A middle-aged male presented with “burning” mid chest pain, with radiation to bilateral shoulders (pain radiating to both shoulder is very specific for ischemia). It started about 5 hours prior to arrival. He obtained little relief from nitro x 3 by EMS. There was a history of previous MI, with a stent in the 1st Obtuse Marginal. He had taken his Plavix for 6 months, then discontinued and also stopped taking his antihypertensives and statin. He continued to smoke about 1.5 pks per day.
Here is his ECG:
These are subtle findings. No single finding is diagnostic of ischemia but he has a very specific combination of factors:
1. typical pain
2. h/o coronary disease
3. pain radiating to both shoulders
4. junctional bradycardia
6. ST depression
7. Down-Up T-wave in aVL
7. Possible hyperacute T-waves
All of these together, but none of them by themselves, diagnose acute MI.

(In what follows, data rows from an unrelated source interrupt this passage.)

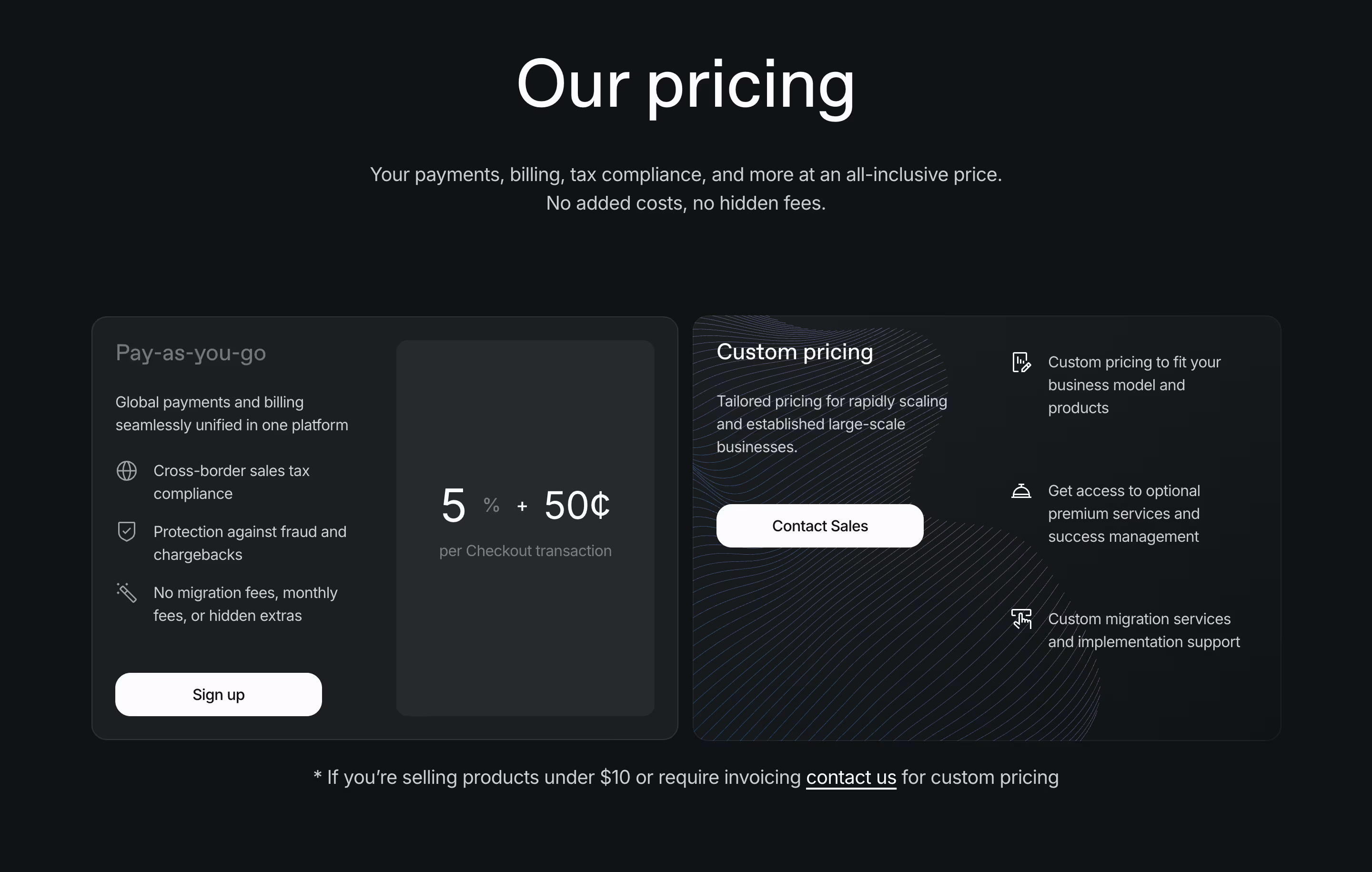1372x872 pixels.
Task: Select the Our pricing page title
Action: 685,85
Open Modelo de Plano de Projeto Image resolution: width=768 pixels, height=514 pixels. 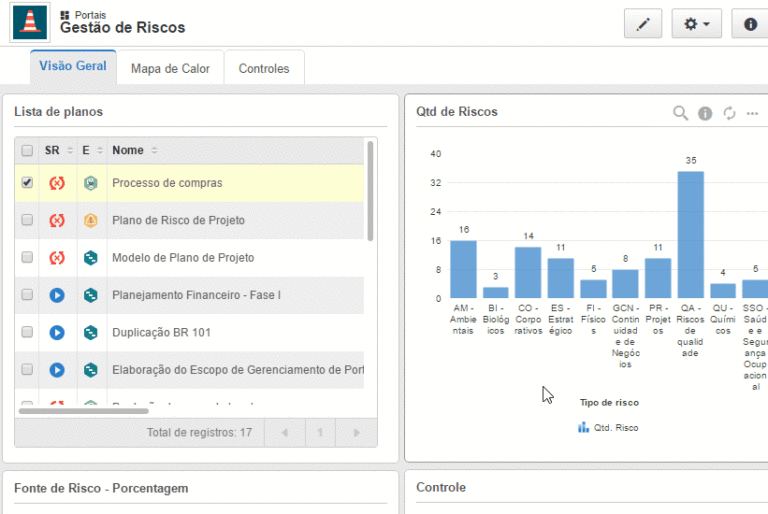point(182,258)
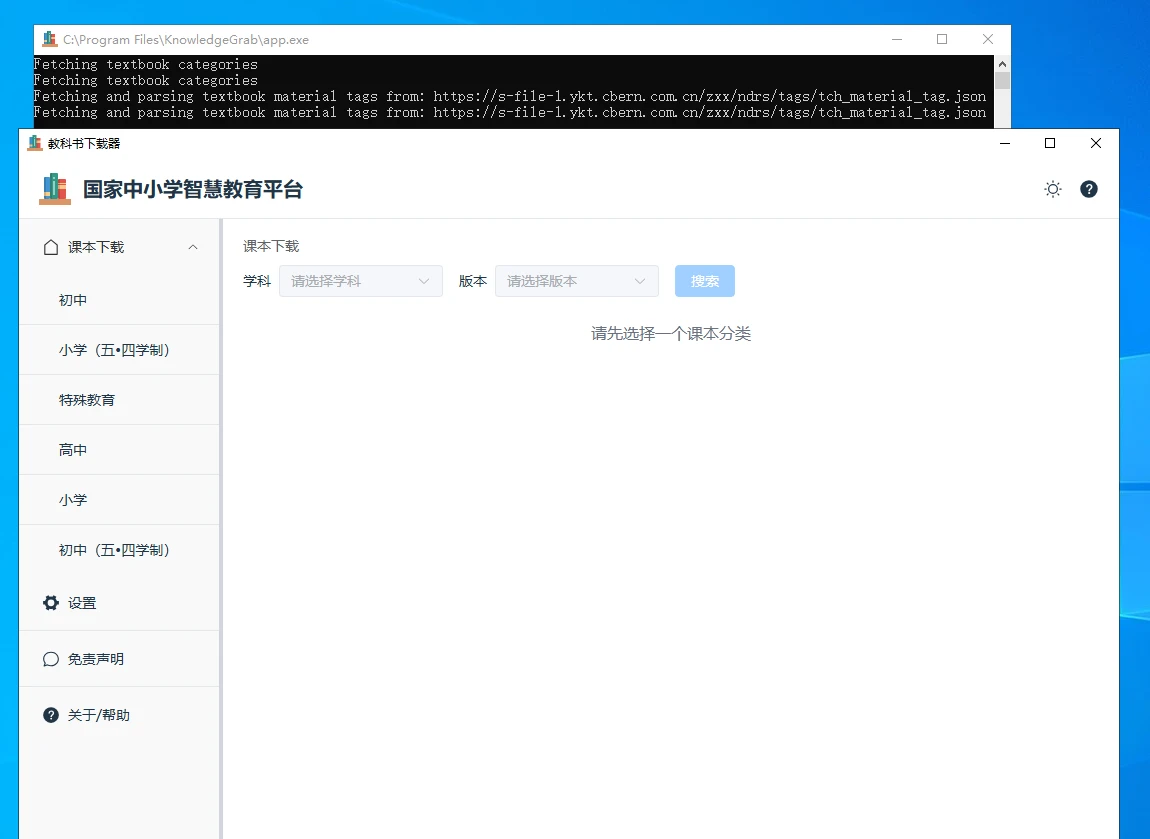Select 初中 in the sidebar

coord(73,300)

One of my former residents diagnosed this as inferior MI and activated the cath lab. I love it when my residents become better than I at reading ECGs!
There was a 100% acute occlusion of the RCA, with ischemia of the SA node causing sinus arrest.
1. When highly suggestive ECG signs of ischemia combine with a high pretest probability and refractory ischemic pain, activate the cath lab even if the ECG does not meet STEMI criteria.